Thursday, November 1, 2007

Never speak before you have all the facts

Yeah, yeah, yeah, I know I said 'onto to rads!' in a most cavalier way as if my journey had ended, I could see the finish line, I was mustering up that final bit of strength to make it to the end and then let out that sigh of relief. :sound of loud buzzer: Not so fast, chickie babe.

Saw my oncologist on the 29th. He wasn't quite as happy with my surgery results as I was. I think it's amazing how 2 people can view the same event.

I see it as 'all clear' - they got it all, no more surgery, yippee-i-o.

He sees it as the original tumor in the breast spread outward to the lymph nodes and even after 8 cycles of chemo, there was still microscopic traces of cancer in 8 of 13 lymph nodes.

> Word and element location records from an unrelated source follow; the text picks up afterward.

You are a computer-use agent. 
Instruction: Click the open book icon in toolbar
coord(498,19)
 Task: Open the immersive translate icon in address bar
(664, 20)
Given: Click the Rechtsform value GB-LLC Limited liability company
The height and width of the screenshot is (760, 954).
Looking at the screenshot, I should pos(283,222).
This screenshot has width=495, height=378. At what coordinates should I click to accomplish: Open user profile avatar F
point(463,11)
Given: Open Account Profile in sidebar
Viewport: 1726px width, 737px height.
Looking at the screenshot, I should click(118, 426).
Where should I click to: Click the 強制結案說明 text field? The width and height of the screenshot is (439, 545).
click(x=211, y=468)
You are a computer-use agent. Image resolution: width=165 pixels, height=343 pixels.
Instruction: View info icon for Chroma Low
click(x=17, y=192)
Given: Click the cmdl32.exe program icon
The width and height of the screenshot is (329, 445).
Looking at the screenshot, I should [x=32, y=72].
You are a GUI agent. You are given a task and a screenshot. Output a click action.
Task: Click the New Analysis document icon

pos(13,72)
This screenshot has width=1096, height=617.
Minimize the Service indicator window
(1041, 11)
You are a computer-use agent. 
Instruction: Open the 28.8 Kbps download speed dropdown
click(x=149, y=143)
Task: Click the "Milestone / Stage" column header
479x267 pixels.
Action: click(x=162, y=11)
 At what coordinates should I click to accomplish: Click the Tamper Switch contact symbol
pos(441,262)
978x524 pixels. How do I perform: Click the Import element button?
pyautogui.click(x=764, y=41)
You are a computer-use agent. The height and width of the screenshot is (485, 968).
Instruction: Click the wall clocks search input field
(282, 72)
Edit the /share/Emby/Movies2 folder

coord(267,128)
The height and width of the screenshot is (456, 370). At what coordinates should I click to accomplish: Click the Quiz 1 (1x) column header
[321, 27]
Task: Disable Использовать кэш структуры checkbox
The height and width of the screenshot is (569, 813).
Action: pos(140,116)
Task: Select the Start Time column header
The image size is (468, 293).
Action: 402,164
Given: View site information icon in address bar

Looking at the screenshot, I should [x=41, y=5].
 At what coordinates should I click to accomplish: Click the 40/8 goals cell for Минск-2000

So my euphoria was deflated by his demeanor and the words 'more chemo'.

He didn't seem happy about much of anything. But then again, to be fair, this guy never seems happy about much of anything. Doesn't laugh, hardly ever smiles, makes me wonder what WOULD make him laugh actually.

He also ordered yet another Bone Scan (3rd one in less than a year) and another CT Scan (2nd one). I'm having both on Monday (Nov. 5). Then I see him again Nov. 12. He said he doesn't expect to find anything. In between I see the surgeon for a surgical follow-up on Nov. 8.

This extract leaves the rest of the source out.